Literally. The skies seemed dimmer now, like the sun was watching from behind a veil. Secundus grew more desperate, more cruel. The deal he’d made — with Death itself, perhaps, or something even more terrible — was gnawing at him. His eyes hollowed. His skin lost its warmth. And still he pressed forward, as if speed could outpace damnation.

We came upon a town in festival, where a relic was paraded through the streets — a toe bone of Saint Peter, bobbing in a glass box above the crowd. I watched the people laugh, dance, kneel in reverence. Their joy unsettled Secundus. He called it ignorance. But I watched their faces and thought — they believe. Not in relics. In hope.

I wanted to feel what they felt.

I wanted to belong.

I danced with the children, my hump bouncing like a joke, and for a moment I was not mocked.
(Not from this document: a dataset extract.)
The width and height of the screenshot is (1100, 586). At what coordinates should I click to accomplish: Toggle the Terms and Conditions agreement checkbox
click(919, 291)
I was part of the pattern, part of the joy. Until Secundus stole the relic, and we were chased by a mob, their joy turned to fury. We escaped by diving into a river, the relic pressed to my chest like a heartbeat.
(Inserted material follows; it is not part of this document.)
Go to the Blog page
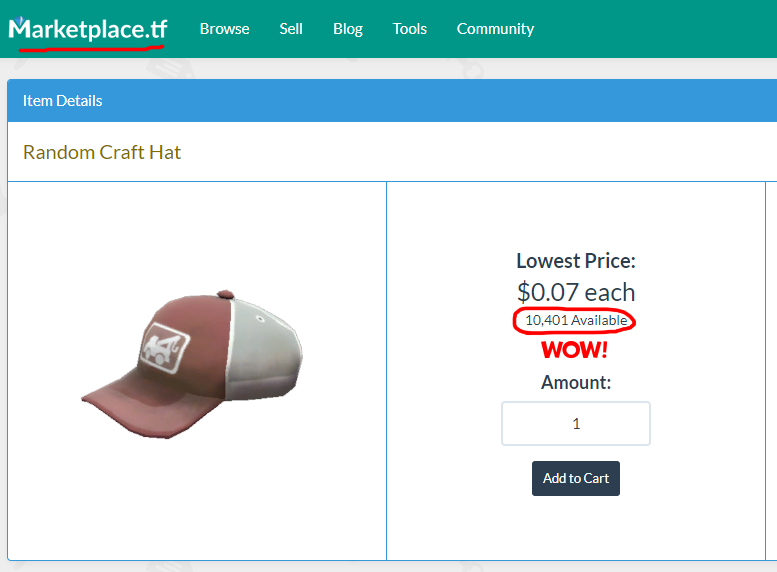 click(x=348, y=29)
That night, shivering beside the fire, I confronted him.

“Why?” I asked. “Why must it be Peter’s bones?”

He didn’t answer right away. He stared at the flames as if they could burn away the truth.

Then he told me.

Because Peter was the gatekeeper.

The one who held the keys to Heaven.

And if Secundus could gather all of him — piece by piece — perhaps Peter would forgive him. Perhaps he would unlock the gate, and let even a damned man pass through.

That was the moment I understood.

This wasn’t a quest for relics. It was a plea for mercy.
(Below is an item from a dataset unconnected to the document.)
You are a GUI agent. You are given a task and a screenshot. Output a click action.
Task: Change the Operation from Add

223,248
But how do you bargain with a saint?

How do you ask forgiveness when your life is stitched from theft and fear?

The answer came not in words, but in faces. The face of Dolce, who found us again on the road, ragged and hungry, yet still with that ember of fire in her eyes. She mocked Secundus, called him "corpse man" and "bone thief," but she walked with us anyway. I think she saw something in me that I was only beginning to see myself.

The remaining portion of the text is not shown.